I don't think that's what you are talking about though. I think, Abi's suggestions are really good ones, i.e. staying away from stressful situations or people, getting adequate sleep and in general, just taking care of yourself (in whatever way you can)

Maybe also writing down your thoughts helps or if possible trying to pause before EVERY action and questioning yourself if what you are about to do is a good idea (if that is possible at all).

phantasm
05-20-14, 03:53 PM
I can give you an example of what I think you may be getting at...

Last week I got in an argument with my husband. We both thought we were right, and wouldn't budge from our opinion. I got triggered, big time, and was beyond irritated with him and everything else in my life. :mad:

A few days into these bad feelings I started to wonder if I was being over-emotional. But I also felt justified :eyebrow:, so I knew I wasn't going to snap out of it until I could think rationally, somehow.

The only thing that made sense for me to do was to avoid my husband at all costs until I stabilized. There has been times when I KNOW that I am being over-emotional, and I will actually tell him that I can't be around him until I calm down. It could take a couple days. And he respects when I tell him that.

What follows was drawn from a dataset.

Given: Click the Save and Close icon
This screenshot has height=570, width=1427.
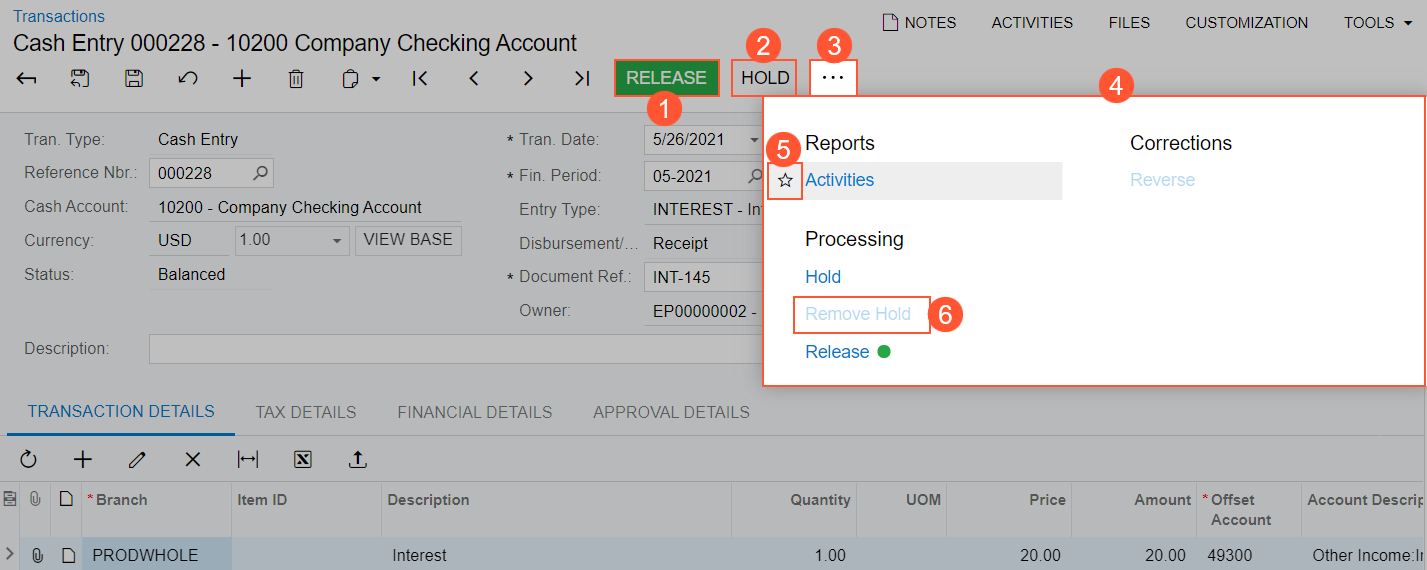Looking at the screenshot, I should click(81, 79).
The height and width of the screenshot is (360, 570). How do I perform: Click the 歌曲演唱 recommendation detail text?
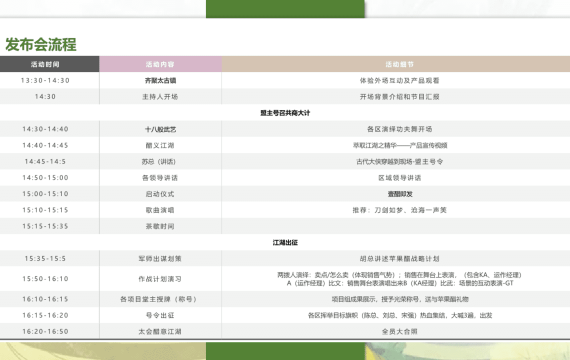(x=400, y=210)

But honestly, I feel justified in my feelings about 80% of the time. So it's hard for me to take control of my emotions, when I feel justified. So I have to wait until my emotions lift and think clearly again.

sarahsweets
05-21-14, 04:24 AM
The path of destruction I leave isnt realized until the episode has passed. Usually I have to ride it out and hope for the best.

InvitroCanibal
08-20-14, 12:19 PM
I'm writing this on impulse so it may not make sense

So bipolars -

How do you, when in an episode, catch yourself when you begin to lose insight? Can you? (It may not be even possible...depending on severity and stage if episode)

If so, how?

Any tricks or ideas?

Ways to stay grounded and rational when in an episode?

I mean, basically ways to not mess everything up. I know it's silly to say "how to be rational when manic." :p

I judge by my sleeping habits. The less I sleep, the more manic or depressed I am or will be. Often sleep issues come before any changes in states. If my sleep is off I address it quickly by temporarily taking more lithium at night to rebalance my sleep. That does the trick and generally halts hypomania/depression.

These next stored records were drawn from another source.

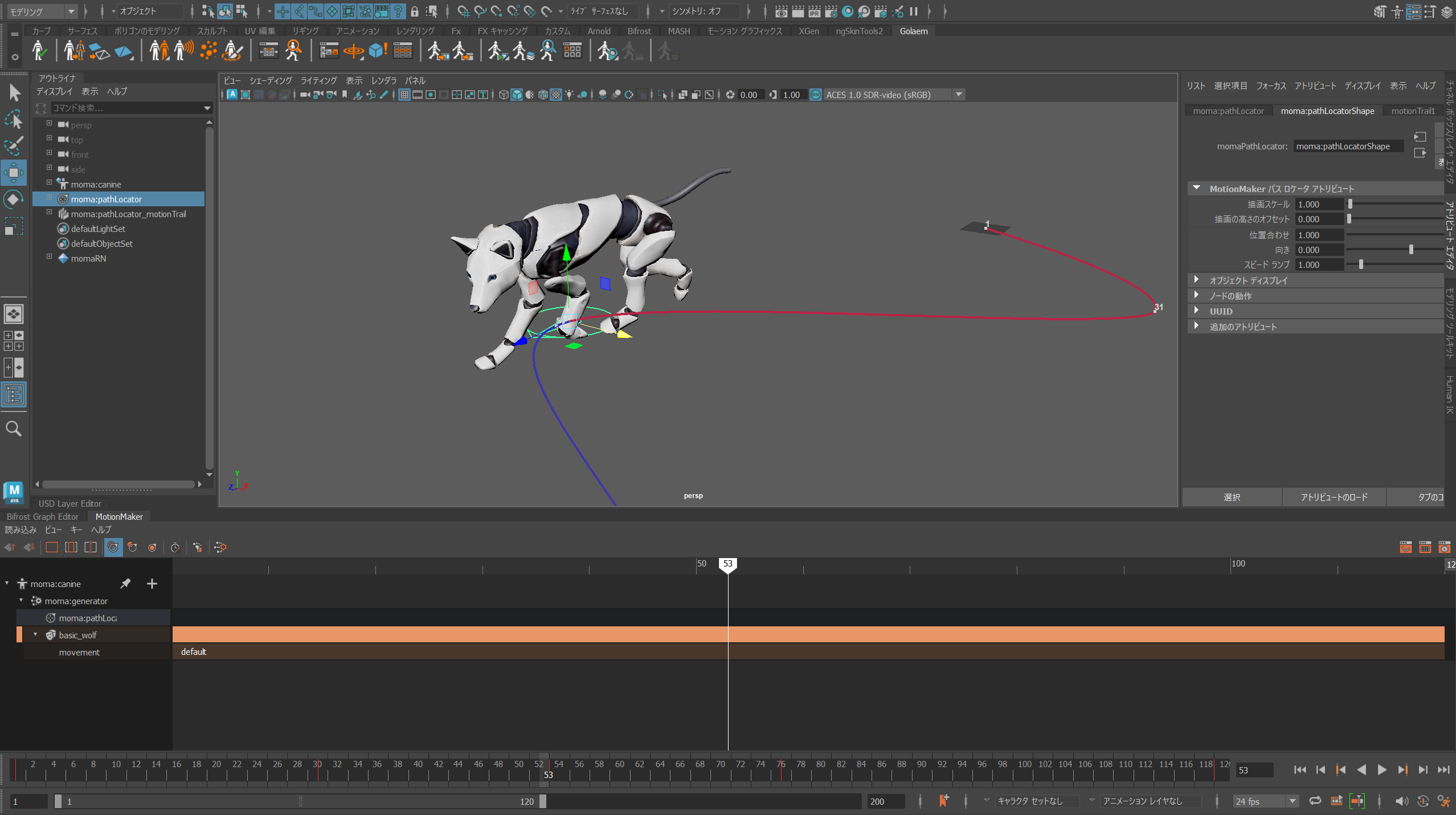Toggle the highlighted path display mode button

coord(113,548)
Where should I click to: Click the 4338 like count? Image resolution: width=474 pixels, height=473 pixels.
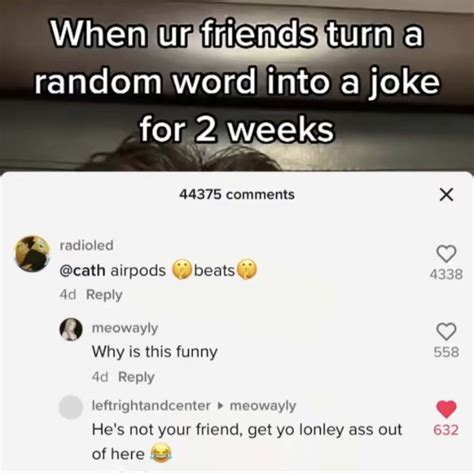tap(446, 274)
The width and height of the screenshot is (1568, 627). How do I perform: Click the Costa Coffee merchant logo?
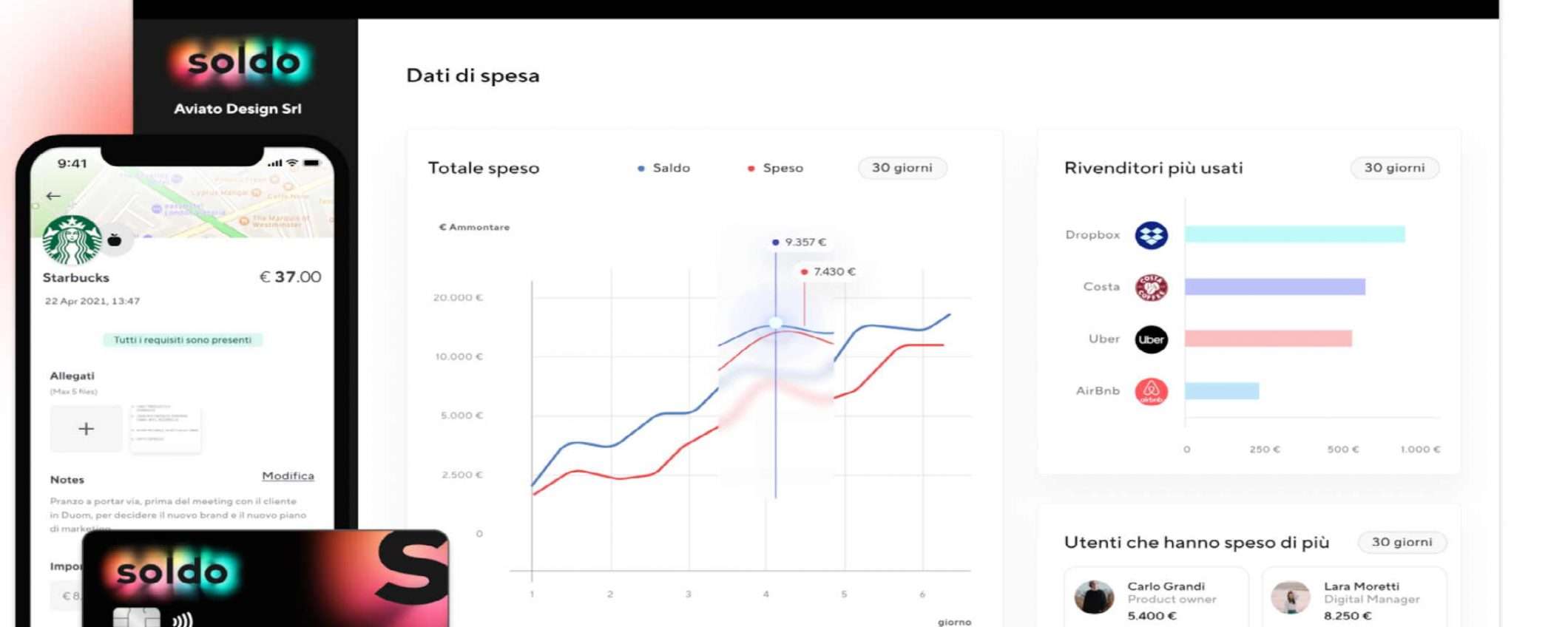pyautogui.click(x=1151, y=287)
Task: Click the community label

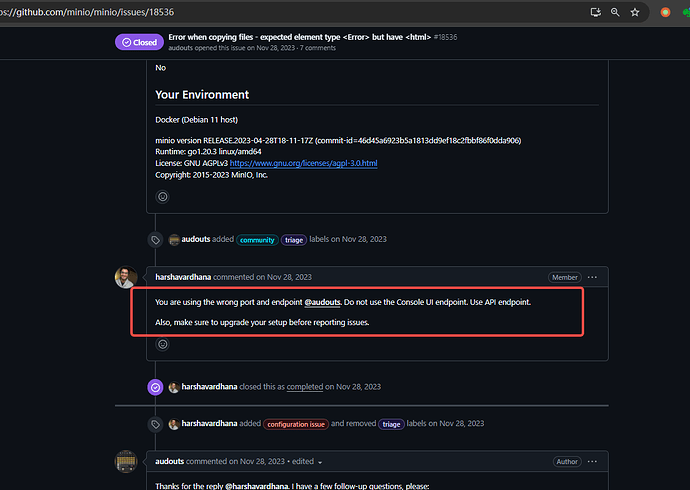Action: 256,239
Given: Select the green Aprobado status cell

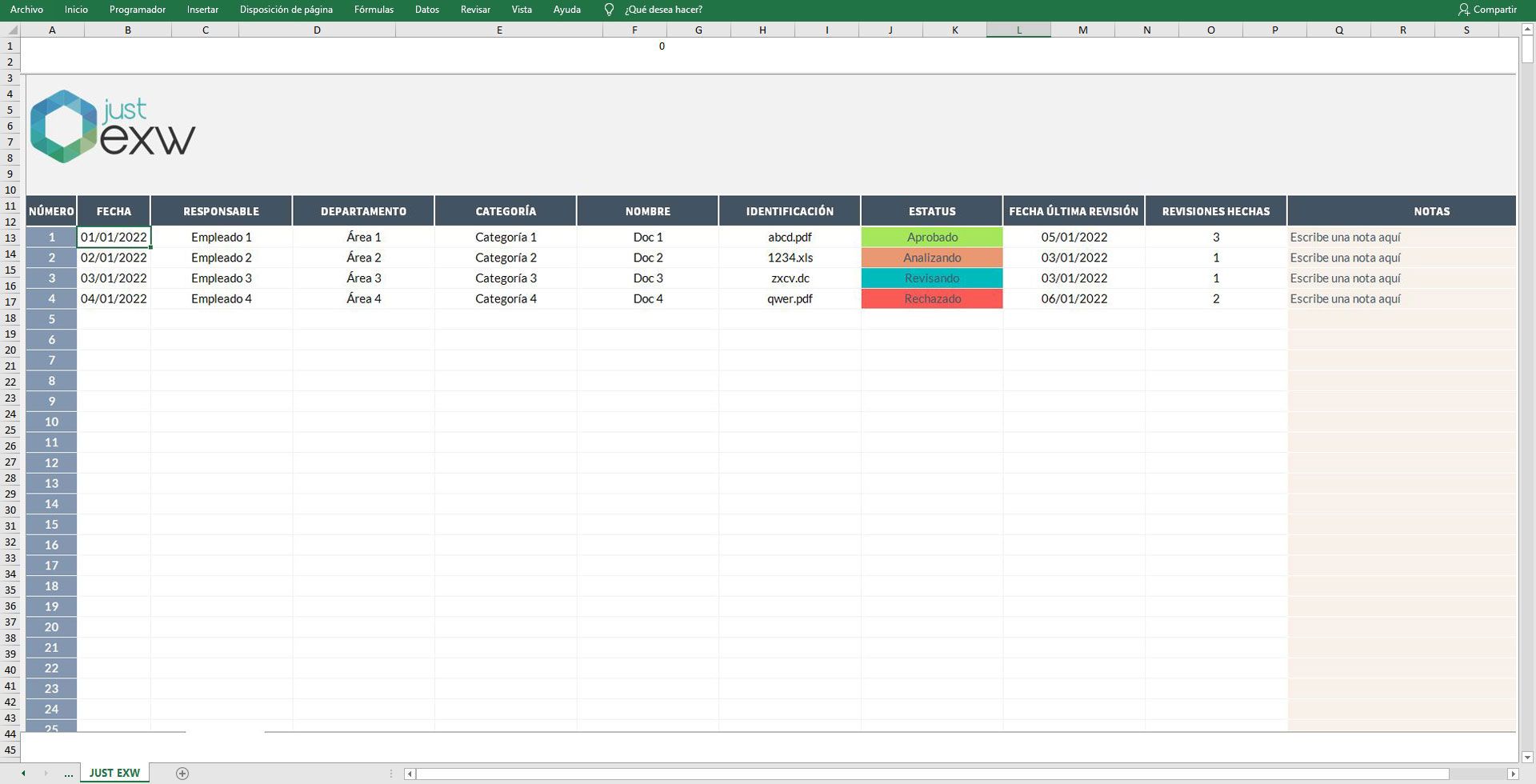Looking at the screenshot, I should (x=931, y=237).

It was really really hard to get out of a manic state when I was in one earlier this year and I had to take quite a bit of lithium to calm it down. When I came out of it, I slept like I hadn't slept in years. I don't actually take lithium anymore, I take lamictal at 200mgs and lurasidone at 20 mgs a day. It's been months and so far so good. There were a few close calls related to pulling all nighters for studying but over all I feel fine.

fracturedstory
08-20-14, 11:39 PM
Self-talk. Wait, are you sure this isn't a delusion? Cease all thoughts around it at once. Run away! Trust me, you'll thank me when you come down from this.

Sincerely, your brain.

Speaking of sleep, I haven't been sleeping too well lately. Not anxious, not depressed, just can't sleep, active brain etc. Sometimes I wonder why I even go to bed at all.